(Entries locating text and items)
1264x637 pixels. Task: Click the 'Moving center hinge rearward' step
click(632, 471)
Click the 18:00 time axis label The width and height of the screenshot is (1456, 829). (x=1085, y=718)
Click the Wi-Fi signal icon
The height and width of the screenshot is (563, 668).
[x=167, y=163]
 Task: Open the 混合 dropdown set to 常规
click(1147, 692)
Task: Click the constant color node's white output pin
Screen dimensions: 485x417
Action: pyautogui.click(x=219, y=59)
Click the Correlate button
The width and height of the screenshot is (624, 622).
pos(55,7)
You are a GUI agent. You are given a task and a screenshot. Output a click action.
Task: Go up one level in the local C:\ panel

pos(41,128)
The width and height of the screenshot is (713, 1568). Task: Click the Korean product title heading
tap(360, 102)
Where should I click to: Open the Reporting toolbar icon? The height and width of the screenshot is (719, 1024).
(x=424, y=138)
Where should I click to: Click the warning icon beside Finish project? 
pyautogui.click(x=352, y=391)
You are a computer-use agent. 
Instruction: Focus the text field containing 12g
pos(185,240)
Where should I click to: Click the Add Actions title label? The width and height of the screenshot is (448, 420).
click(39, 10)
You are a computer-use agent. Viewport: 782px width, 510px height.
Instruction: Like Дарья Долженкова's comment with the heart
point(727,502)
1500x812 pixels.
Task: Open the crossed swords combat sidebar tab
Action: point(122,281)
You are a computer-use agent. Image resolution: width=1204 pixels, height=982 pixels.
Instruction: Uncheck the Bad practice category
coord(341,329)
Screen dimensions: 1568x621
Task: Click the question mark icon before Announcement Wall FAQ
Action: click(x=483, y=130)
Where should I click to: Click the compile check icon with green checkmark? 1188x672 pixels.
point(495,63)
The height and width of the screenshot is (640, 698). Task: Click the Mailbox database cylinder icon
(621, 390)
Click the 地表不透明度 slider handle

▶ Your objective:
Find each line in the listing that contains the string "computer" and copy those lines out in full.

▶ Final answer:
You are a computer-use agent. 
You are a computer-use agent. Viewport: 782px width, 510px height.
You are a computer-use agent. Image resolution: width=1204 pixels, height=982 pixels.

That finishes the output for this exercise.